• [Texte extrait]:
============================================================

LE QUOTIDIEN DU PHARMACIEN.- De façon générale, pensez-vous que les pharmaciens sont trop endettés ?
PHILIPPE BECKER.- Le financement d’une officine réclame beaucoup de capitaux et, par définition, les « primo accédants » en ont peu. De ce constat que tout le monde peut faire, il découle une situation financière des officines fragile par nature. Dans les faits, lors de l’acquisition de la pharmacie, les banques prêtent généralement jusqu’à 100 % de la valeur du fonds, et le reste est payé par des fonds personnels ou familiaux. Cette pratique, qui déroge aux règles habituelles de financement des entreprises, explique « mécaniquement » que l’endettement des officinaux est extrêmement important.
Justement, quelles sont les règles admises en matière de financement des entreprises ?

============================================================

• [Données fournies]:
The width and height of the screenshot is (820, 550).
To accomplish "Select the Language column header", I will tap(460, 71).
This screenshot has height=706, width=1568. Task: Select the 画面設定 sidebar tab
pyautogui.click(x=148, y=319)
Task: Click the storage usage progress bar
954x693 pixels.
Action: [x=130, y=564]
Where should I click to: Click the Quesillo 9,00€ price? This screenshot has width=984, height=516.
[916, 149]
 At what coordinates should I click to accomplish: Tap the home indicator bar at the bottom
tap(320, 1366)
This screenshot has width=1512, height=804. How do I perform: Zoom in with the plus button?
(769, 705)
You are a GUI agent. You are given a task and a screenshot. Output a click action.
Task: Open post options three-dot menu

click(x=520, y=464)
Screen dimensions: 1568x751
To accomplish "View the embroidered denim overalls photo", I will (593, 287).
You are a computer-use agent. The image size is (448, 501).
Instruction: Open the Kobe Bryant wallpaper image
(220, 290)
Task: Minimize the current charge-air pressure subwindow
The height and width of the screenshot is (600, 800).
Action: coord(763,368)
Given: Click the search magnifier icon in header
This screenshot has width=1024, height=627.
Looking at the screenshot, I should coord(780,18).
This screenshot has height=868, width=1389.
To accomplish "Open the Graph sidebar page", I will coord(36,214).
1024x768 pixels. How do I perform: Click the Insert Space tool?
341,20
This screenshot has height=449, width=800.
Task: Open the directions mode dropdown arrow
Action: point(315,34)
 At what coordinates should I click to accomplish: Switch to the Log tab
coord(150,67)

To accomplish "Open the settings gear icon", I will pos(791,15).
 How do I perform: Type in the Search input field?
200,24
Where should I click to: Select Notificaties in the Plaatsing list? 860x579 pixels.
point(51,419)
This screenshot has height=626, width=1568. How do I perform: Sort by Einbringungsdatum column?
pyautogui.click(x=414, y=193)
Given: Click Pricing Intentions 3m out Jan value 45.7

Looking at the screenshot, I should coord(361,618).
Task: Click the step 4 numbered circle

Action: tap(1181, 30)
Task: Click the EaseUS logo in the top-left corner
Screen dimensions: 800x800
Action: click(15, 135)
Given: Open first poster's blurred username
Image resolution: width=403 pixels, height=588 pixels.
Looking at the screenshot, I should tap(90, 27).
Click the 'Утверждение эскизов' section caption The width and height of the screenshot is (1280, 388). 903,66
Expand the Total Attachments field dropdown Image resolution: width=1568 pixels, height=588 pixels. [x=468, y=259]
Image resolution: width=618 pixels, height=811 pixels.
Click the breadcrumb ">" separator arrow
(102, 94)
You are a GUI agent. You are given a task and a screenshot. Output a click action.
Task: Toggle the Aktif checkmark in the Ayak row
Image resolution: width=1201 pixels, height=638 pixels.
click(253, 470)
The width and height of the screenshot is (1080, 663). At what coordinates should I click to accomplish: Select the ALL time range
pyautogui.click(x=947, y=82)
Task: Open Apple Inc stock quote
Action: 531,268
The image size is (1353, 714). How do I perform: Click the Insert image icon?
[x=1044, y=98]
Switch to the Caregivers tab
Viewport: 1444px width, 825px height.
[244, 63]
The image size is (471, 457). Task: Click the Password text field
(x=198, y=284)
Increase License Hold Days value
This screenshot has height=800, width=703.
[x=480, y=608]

============================================================

• [Exercices]:
- 1) Dans l'entretien, recopiez le passage qui commence aux mots « LE QUOTIDIEN DU » et s'arrête après « des entreprises ? », en remplaçant « banques » par « établissements bancaires ».
- 2) Réécrivez sous forme de liste le paragraphe de l'entretien qui commence par « Le financement d’une officine », en conservant ses faits principaux.
Les enregistrements n'ont aucun rapport avec l'entretien.

• [Corrigés]:
- 1)
LE QUOTIDIEN DU PHARMACIEN.- De façon générale, pensez-vous que les pharmaciens sont trop endettés ?
PHILIPPE BECKER.- Le financement d’une officine réclame beaucoup de capitaux et, par définition, les « primo accédants » en ont peu. De ce constat que tout le monde peut faire, il découle une situation financière des officines fragile par nature. Dans les faits, lors de l’acquisition de la pharmacie, les établissements bancaires prêtent généralement jusqu’à 100 % de la valeur du fonds, et le reste est payé par des fonds personnels ou familiaux. Cette pratique, qui déroge aux règles habituelles de financement des entreprises, explique « mécaniquement » que l’endettement des officinaux est extrêmement important.
Justement, quelles sont les règles admises en matière de financement des entreprises ?

- 2)
- Le financement d'une officine demande beaucoup de capitaux, alors que les « primo accédants » en ont peu.
- La situation financière des officines est donc fragile par nature.
- Lors de l'acquisition, les banques prêtent généralement jusqu'à 100 % de la valeur du fonds ; le reste est payé par des fonds personnels ou familiaux.
- Cette pratique déroge aux règles habituelles de financement des entreprises et explique « mécaniquement » l'endettement extrêmement important des officinaux.